Memory-Efficient Pipeline-Parallel DNN Training
Deepak Narayanan, Amar Phanishayee, Kaiyu Shi, Xie Chen, Matei Zaharia

TL;DR
This paper introduces PipeDream-2BW, a memory-efficient pipeline parallelism system that accelerates large model training across multiple accelerators while maintaining accuracy.
Contribution
It presents a novel pipeline parallelism method with weight gradient coalescing and automatic model partitioning for efficient multi-accelerator training.
Findings
Achieves up to 20x speedup in training large GPT and BERT models.
Maintains similar accuracy to traditional training methods.
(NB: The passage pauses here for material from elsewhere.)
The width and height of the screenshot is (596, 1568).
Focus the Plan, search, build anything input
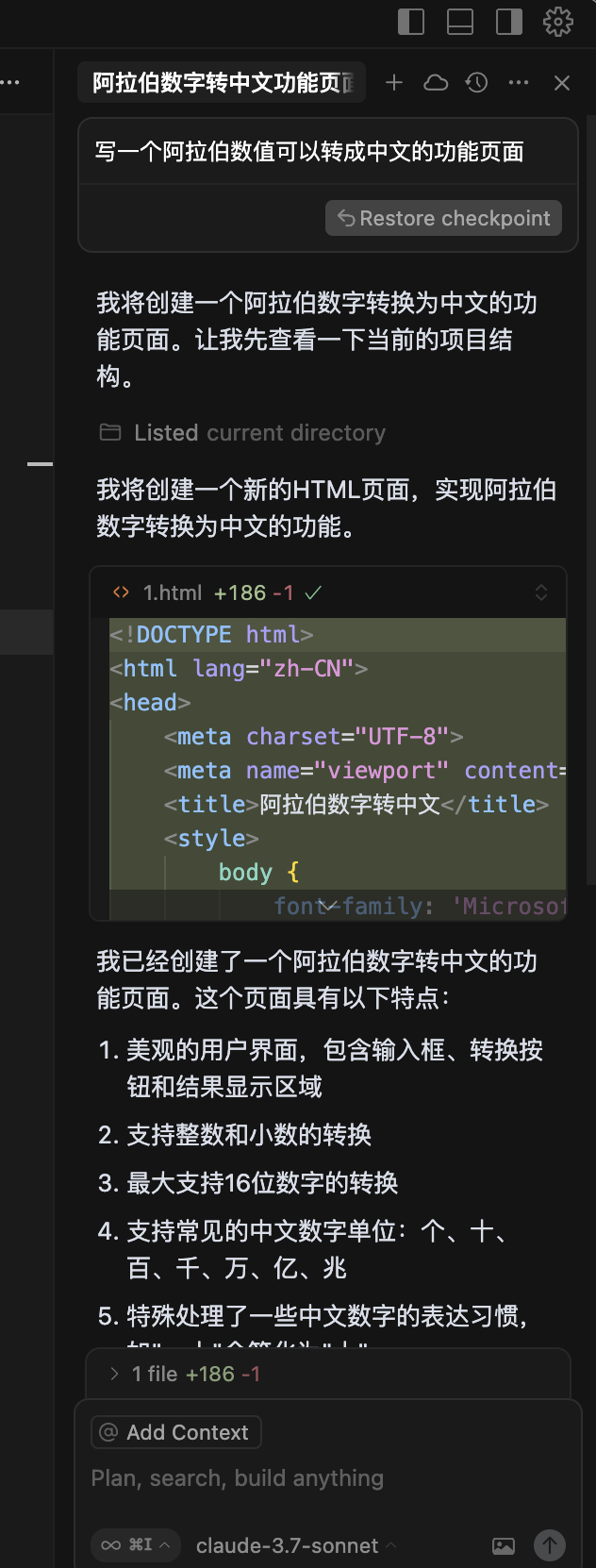[x=328, y=1478]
Reduces memory footprint during large model training.
Abstract
Many state-of-the-art ML results have been obtained by scaling up the number of parameters in existing models. However, parameters and activations for such large models often do not fit in the memory of a single accelerator device; this means that it is necessary to distribute training of large models over multiple accelerators. In this work, we propose PipeDream-2BW, a system that supports memory-efficient pipeline parallelism. PipeDream-2BW uses a novel pipelining and weight gradient coalescing strategy, combined with the double buffering of weights, to ensure high throughput, low memory footprint, and weight update semantics similar to data parallelism. In addition, PipeDream-2BW automatically partitions the model over the available hardware resources, while respecting hardware constraints such as memory capacities of accelerators and interconnect topologies. PipeDream-2BW can…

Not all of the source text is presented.